>> BEGIN QUOTED TEXT
Location
- 580 North Miami Street Wabash, Wabash County, Indiana 46992 United States 40°48′28″N 85°49′35″W﻿ / ﻿40.8078°N 85.8265°W

Information
- Type: Public secondary
- School district: Wabash City Schools
- Superintendent: Amy Sivley
- Principal: Joshua Blossom
- Teaching staff: 31.00 (FTE)
- Grades: 9-12
- Enrollment: 492 (2023-2024)
- Student to teacher ratio: 15.87
- Colors: Orange and Black
- Athletics conference: Three Rivers Conference
- Nickname: Apaches
- Rivals: Northfield, Southwood
- Website: whs.apaches.k12.in.us

= Wabash High School =

Wabash High School is a public high school in Wabash, Indiana, United States approximately 500 students in grades 9–12.

The nickname of the students and the athletic teams is "Wabash Apaches."
>> END QUOTED TEXT
STATED EXERCISE A
Please copy out the lines of the records that begin with the line containing "click on 'Clients'." and end with the line containing "Looking at the image, I should click on (1023, 127).".
>> BEGIN RECORDS SUPPLIED
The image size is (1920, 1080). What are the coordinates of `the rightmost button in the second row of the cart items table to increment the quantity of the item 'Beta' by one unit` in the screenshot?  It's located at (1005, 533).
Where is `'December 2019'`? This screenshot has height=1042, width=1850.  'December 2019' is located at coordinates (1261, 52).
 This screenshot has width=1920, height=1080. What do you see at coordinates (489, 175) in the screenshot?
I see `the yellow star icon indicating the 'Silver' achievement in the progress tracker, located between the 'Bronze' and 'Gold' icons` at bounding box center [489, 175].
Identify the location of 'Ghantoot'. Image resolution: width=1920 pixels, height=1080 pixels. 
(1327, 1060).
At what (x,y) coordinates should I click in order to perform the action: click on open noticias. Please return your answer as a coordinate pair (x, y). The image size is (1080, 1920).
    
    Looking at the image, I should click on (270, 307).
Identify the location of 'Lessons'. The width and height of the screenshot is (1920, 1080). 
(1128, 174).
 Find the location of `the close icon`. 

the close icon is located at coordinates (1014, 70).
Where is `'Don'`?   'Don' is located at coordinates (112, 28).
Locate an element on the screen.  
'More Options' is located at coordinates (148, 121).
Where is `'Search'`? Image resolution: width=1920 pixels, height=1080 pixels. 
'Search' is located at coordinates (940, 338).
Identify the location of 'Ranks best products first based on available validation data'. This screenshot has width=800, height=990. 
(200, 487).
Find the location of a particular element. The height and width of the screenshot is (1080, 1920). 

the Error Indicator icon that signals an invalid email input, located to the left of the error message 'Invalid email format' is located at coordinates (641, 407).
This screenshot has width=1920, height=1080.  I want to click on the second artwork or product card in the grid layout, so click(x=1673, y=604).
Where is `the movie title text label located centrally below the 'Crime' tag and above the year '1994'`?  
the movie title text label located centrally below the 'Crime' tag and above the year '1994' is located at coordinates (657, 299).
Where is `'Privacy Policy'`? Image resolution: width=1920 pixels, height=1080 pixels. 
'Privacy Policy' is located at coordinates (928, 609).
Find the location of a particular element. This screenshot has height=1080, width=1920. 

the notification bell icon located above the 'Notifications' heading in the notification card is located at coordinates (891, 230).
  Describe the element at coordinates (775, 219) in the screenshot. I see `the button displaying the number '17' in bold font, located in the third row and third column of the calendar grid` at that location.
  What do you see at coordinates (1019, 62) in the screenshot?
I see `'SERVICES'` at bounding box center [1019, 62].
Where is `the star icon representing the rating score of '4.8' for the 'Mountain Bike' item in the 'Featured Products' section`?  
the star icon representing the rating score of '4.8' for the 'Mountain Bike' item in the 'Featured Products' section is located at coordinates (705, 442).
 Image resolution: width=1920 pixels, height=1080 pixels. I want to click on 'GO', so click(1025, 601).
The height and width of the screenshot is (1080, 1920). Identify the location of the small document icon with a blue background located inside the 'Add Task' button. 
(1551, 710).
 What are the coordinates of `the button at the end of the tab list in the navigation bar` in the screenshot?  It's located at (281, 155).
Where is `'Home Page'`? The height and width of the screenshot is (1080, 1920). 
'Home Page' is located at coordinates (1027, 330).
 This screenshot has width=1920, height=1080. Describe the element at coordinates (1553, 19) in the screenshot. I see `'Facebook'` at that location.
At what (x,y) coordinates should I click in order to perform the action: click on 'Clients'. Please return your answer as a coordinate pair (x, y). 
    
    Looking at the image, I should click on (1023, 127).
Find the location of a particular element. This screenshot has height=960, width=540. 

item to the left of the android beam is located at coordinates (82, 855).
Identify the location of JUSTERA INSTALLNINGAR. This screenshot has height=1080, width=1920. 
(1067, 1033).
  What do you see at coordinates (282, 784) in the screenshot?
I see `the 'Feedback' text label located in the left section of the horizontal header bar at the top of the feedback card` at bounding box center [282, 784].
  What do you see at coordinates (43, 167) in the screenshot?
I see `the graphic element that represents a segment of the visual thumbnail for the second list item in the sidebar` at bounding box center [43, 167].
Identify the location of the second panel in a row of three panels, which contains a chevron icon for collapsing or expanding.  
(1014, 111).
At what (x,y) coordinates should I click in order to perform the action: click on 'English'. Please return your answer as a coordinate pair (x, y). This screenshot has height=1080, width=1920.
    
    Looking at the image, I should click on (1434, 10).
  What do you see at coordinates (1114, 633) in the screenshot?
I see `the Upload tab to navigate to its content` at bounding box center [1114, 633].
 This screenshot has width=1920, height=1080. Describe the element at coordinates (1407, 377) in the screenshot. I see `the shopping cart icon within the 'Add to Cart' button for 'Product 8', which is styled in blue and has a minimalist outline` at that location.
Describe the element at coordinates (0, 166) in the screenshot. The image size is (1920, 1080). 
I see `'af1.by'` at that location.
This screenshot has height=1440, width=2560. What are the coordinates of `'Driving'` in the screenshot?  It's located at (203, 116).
>> END RECORDS SUPPLIED
STATED EXERCISE B
According to the Wabash High School text, who is the principal?

EXERCISE SOLUTION A
At what (x,y) coordinates should I click in order to perform the action: click on 'Clients'. Please return your answer as a coordinate pair (x, y). 
    
    Looking at the image, I should click on (1023, 127).

EXERCISE SOLUTION B
Joshua Blossom